Now that I’ve finished writing my thesis on Florence Marryat (just a few tweaks and proofreading to go), I can take a more objective view of her fiction. Having read all 68 of her novels, it’s fair to say that they are not of equal merit; in fact, some are downright dreadful. With 7 children to support and a predilection for useless husbands, Marryat was obliged to write quickly, often completing a novel within six weeks and seldom revising her manuscripts. Her haste in evident in around half the novels, their pages yielding very little, even for this determined scholar. Every so often, however, Marryat would stun me with a novel of such originality that I was instantly reminded why I wanted to spend all this time and money on writing a thesis that perhaps half a dozen people will read.
Anyway, I’m often asked, “what’s the best Marryat novel?” Of course, pronouncing on “the best” of anything is a tricky matter, as one person’s masterpiece is another’s stinker. Artistically, I think Love’s Conflict (1865) her best novel, as she took great pains with the structure, although some of its power was lost through editorial changes made by Geraldine Jewsbury. For sheer entertainment and stimulation, Her Father’s Name (1876) trumps all the others. This novel has something for everyone: murder, sleuthing, cross-dressing, lesbianism, and hysteria.
The action opens in Brazil, with heroine Leona Lacoste dressed as Joan of Arc. Flanked by a toucan and a goat, she nonchalantly rolls a cigarette, pausing briefly to deflect a sex pest with her pistol. The reader is immediately alerted to the fact that this is no ordinary Victorian heroine. Accused of murder, Leona’s father commits suicide, prompting her to embark upon an international quest to clear his name. Obviously, a young lady couldn’t just go gadding about in the nineteenth century, so Leona dresses as a man and steals the identity of Christobal, a childhood friend who is desperate to marry her. She heads for London, managing to get involved in a duel during the crossing. With Leona there is no faffing about: she shoots her opponent straight in the chest. On arrival, she sneaks into her uncle’s house, posing as a merchant by the name of Don Valera. His adopted daughter Lucilla, a hysteric who has been confined to her couch since the onset of puberty, is overcome with lust, refusing to have any truck with the handsome doctor her parents wanted her to marry. Indeed, Lucilla/Don Valera is seemingly irresistible to nearly everyone, with all the society minxes falling at her feet.

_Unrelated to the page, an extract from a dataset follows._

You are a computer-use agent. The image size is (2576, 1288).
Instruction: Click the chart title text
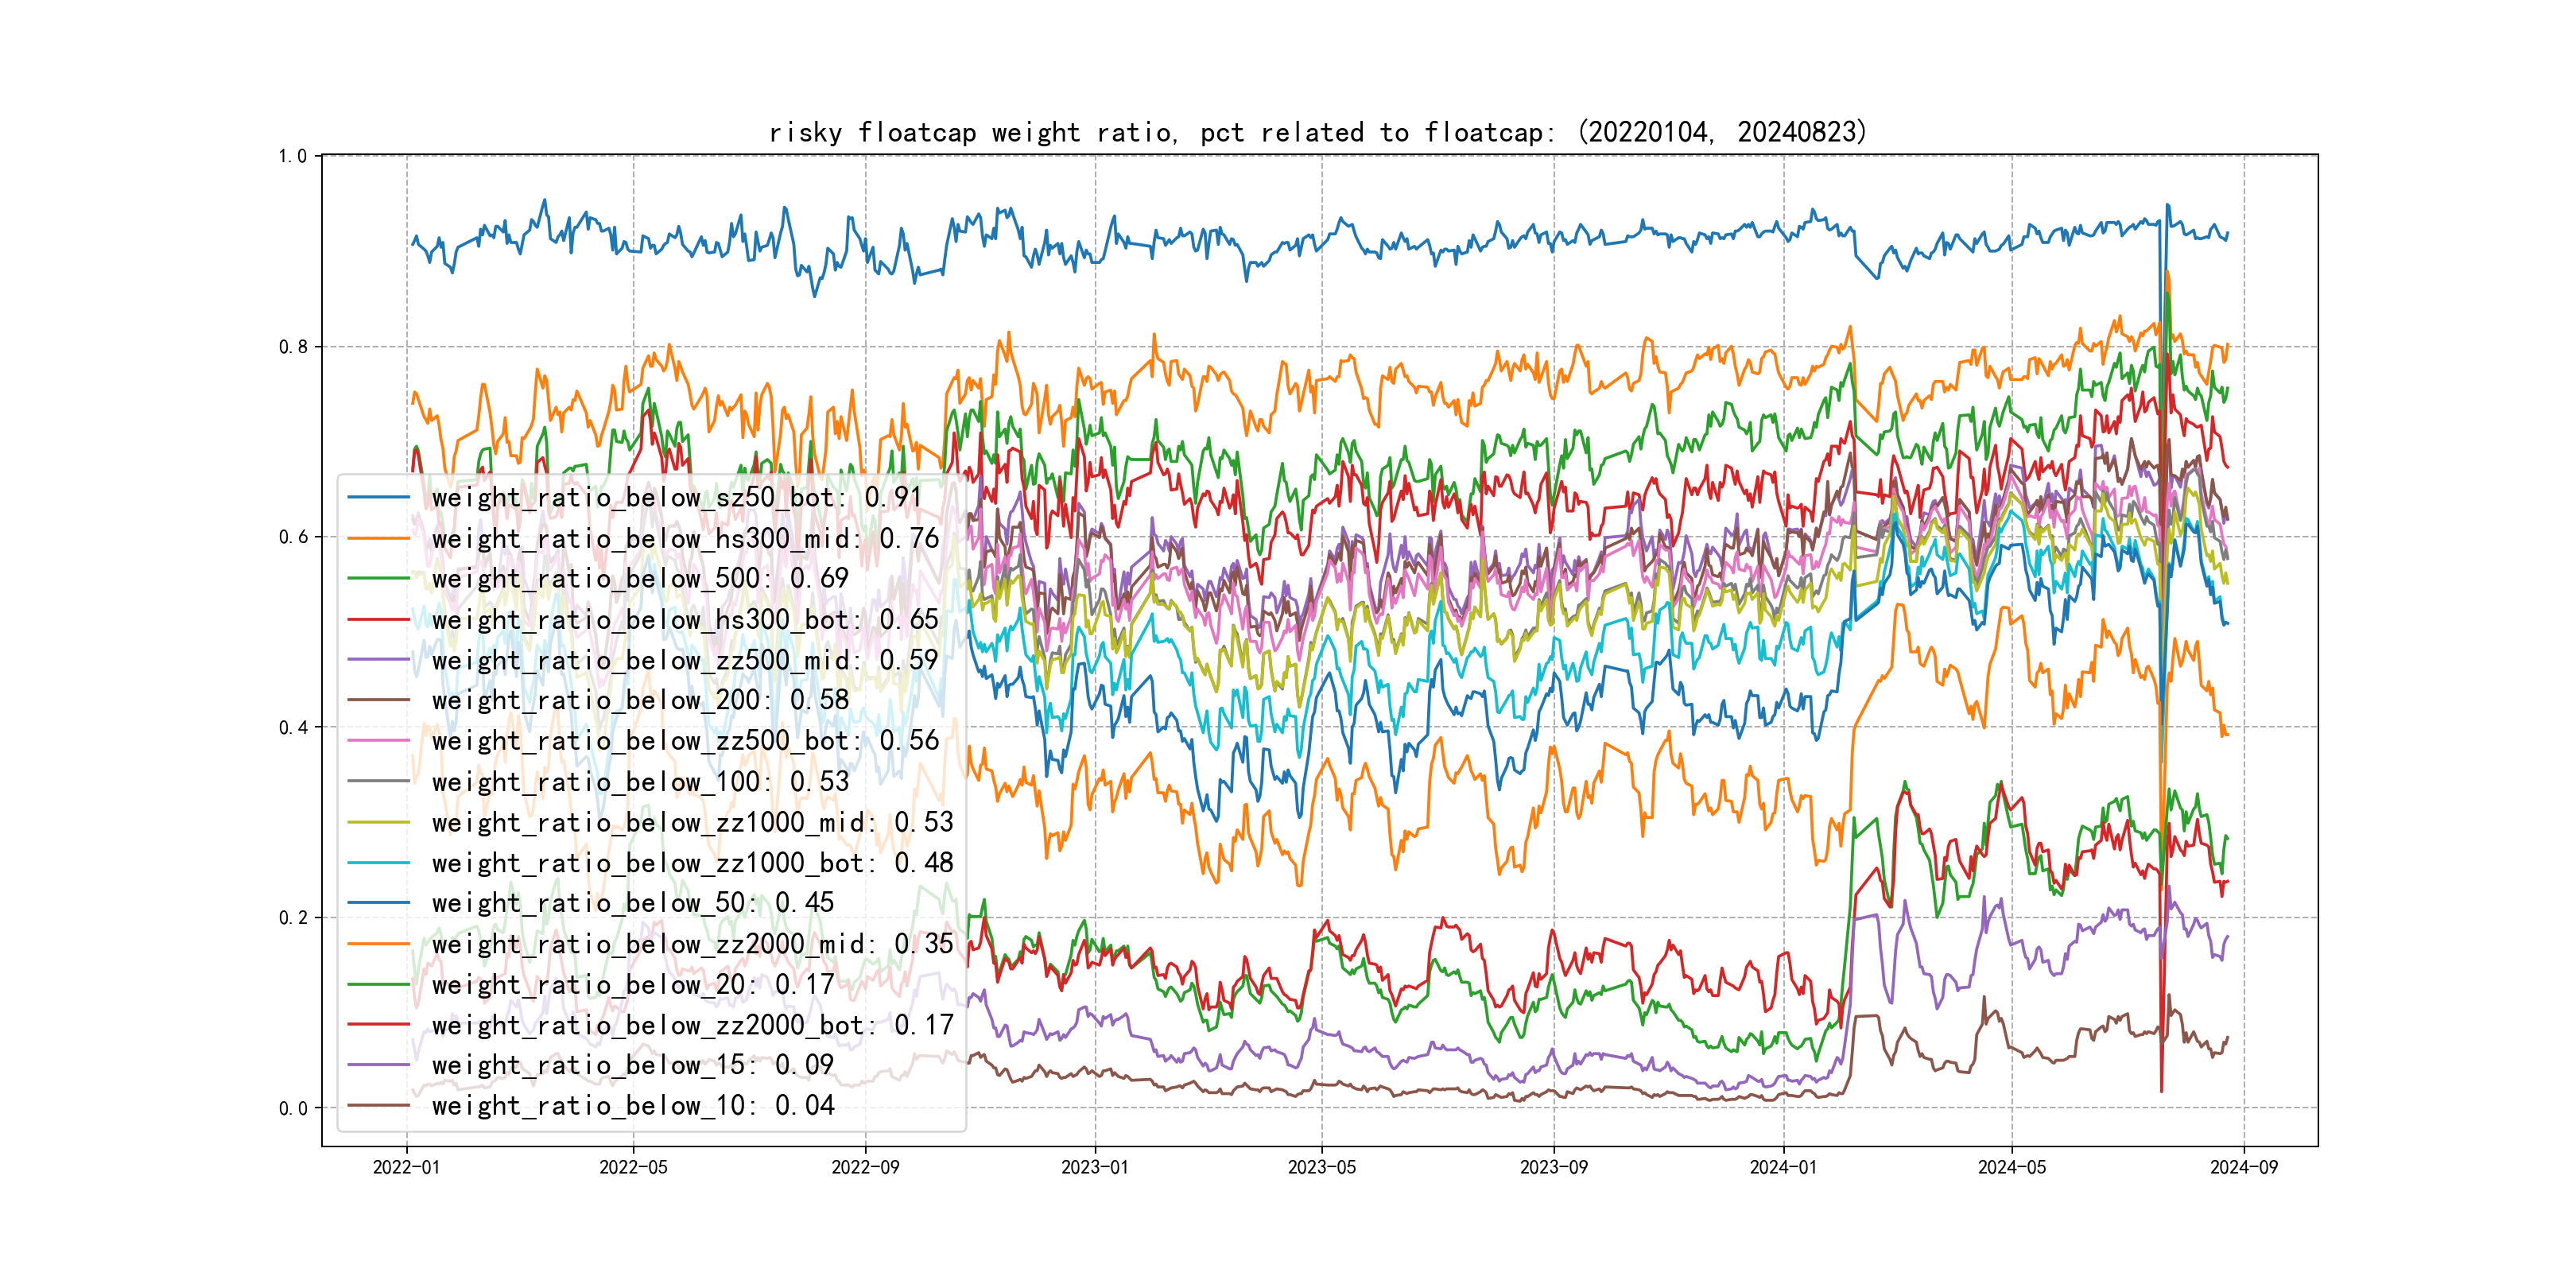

As a sensation novel, Her Father’s Name relies heavily on coincidence and other improbabilities, such as trains running on time, but its wit and exuberance are joyous. I’m not going to spoil the plot, as I hope you’ll read it for yourself. Also, I’m not going to delve too deeply into my interpretations at this stage, as I’ve written quite a lot about the novel in my thesis. No doubt other readers will find all sorts of things that I failed to spot. Of course, you might well say that cross-dressing was hardly a new theme in Victorian fiction (see also E D E N Southworth’s The Hidden Hand and George Meredith’s The Ordeal of Richard Feverel), but I reckon that Marryat was the first to use this theme to make a strong feminist argument. After nearly four years of writing about this novel, I still love it, and Her Father’s Name epitomises why Marryat is such an important writer.